Whether low or high tech, patient services aimed at preventing acute episodes or supporting compliance deliver significant benefits to patients. Pharmaceutical companies that remain fixated solely on prescription volume, rather than on sustaining relationships between a brand and patients, risk ceding the role of trusted provider to others. For industry participants to thrive in the digital era, they must build a broader menu of service offerings instead of merely using technology solutions to increase prescriptions.
5. Competition is faster and fiercer
Technology cycles are getting shorter and the cost of experimentation cheaper. The run-up to the passage of the Health Information Technology for Economic and Clinical Health Act in 2009 and Affordable Care Act in 2010 saw significant investment in companies developing systems, solutions, or applications to support electronic health records. From 2010 to the end of 2013, seed and Series A–stage healthcare investments continued to grow, multiplying fivefold in the United States in that time. In the first half of 2014, investors spent $2.3 billion, with more than 140 digital companies each raising more than $2 million, as the investment focus shifted from providers of electronic-health-records solutions to developers of consumer-oriented applications, makers of wearable health technology, and health data and analytics. There are thousands of healthcare-related apps available from the US Apple App Store, but only a fraction are patient facing with genuine health content, according to a new study from the IMS Institute for Healthcare Informatics. The recent announcement of the Apple Watch and the company’s release of its HealthKit developer tool are likely to increase the variety of functions and number of health-related apps that are available.

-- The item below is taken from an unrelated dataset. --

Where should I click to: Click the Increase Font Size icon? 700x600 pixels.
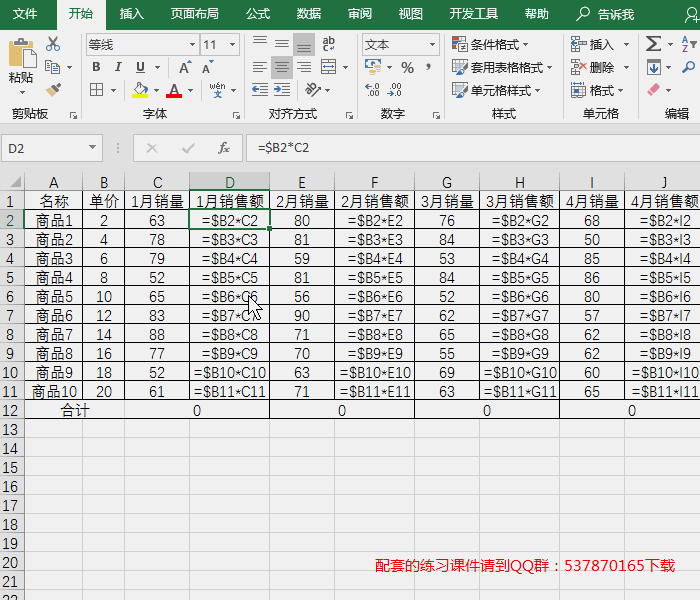185,67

Google Glass is the most high-profile wearable being tested for numerous healthcare applications—for example, surgeons are using it to facilitate and record operations, office physicians are reducing interruptions in patient engagement by retrieving and sending information to electronic medical records through the device, and emergency-medicine physicians are getting specialist consults by transmitting video or images taken by Glass. Beyond Google, Intel acquired BASIS Science, MC10 raised a $41.9 million investment, and Proteus raised $183.4 million to develop its line of sensor-based products. Services or applications that facilitate consumer communication with doctors such as Doctor on Demand and HealthTap+ also secured financing.
These new entrants to the healthcare sector have different ways of thinking about solving healthcare problems and using proven agile iterative techniques to bring products to market rapidly and in iterations as improvements are made. Pharmaceutical companies need to recognize the value and impact of these disrupters and learn from them.
Digitally enabled healthcare is here, and most pharmaceutical companies aren’t ready. Despite access to unprecedented data and technologies that can be used to drive better health outcomes by influencing customer behavior, few are truly exploring digital-engagement models. The opportunity to learn more about consumers and develop better, more targeted products and services far outweighs the threat digitization presents companies—for now. Unless incumbent pharmaceutical companies move quickly, innovative competitors may grab a greater share of benefits and stronger customer loyalty.